Start of Records supplied

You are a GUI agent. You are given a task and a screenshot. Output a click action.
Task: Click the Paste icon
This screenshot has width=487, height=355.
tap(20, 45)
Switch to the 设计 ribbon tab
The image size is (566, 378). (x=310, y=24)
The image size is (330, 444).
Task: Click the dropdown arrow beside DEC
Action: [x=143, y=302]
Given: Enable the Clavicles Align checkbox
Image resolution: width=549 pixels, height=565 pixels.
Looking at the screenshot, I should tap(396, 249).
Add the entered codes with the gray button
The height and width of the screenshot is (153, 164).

End of Records supplied

--- Task directions ---
Write down all of the records again, word for word.

--- Result of this exercise ---
You are a GUI agent. You are given a task and a screenshot. Output a click action.
Task: Click the Paste icon
This screenshot has width=487, height=355.
tap(20, 45)
Switch to the 设计 ribbon tab
The image size is (566, 378). (x=310, y=24)
The image size is (330, 444).
Task: Click the dropdown arrow beside DEC
Action: [x=143, y=302]
Given: Enable the Clavicles Align checkbox
Image resolution: width=549 pixels, height=565 pixels.
Looking at the screenshot, I should tap(396, 249).
Add the entered codes with the gray button
The height and width of the screenshot is (153, 164).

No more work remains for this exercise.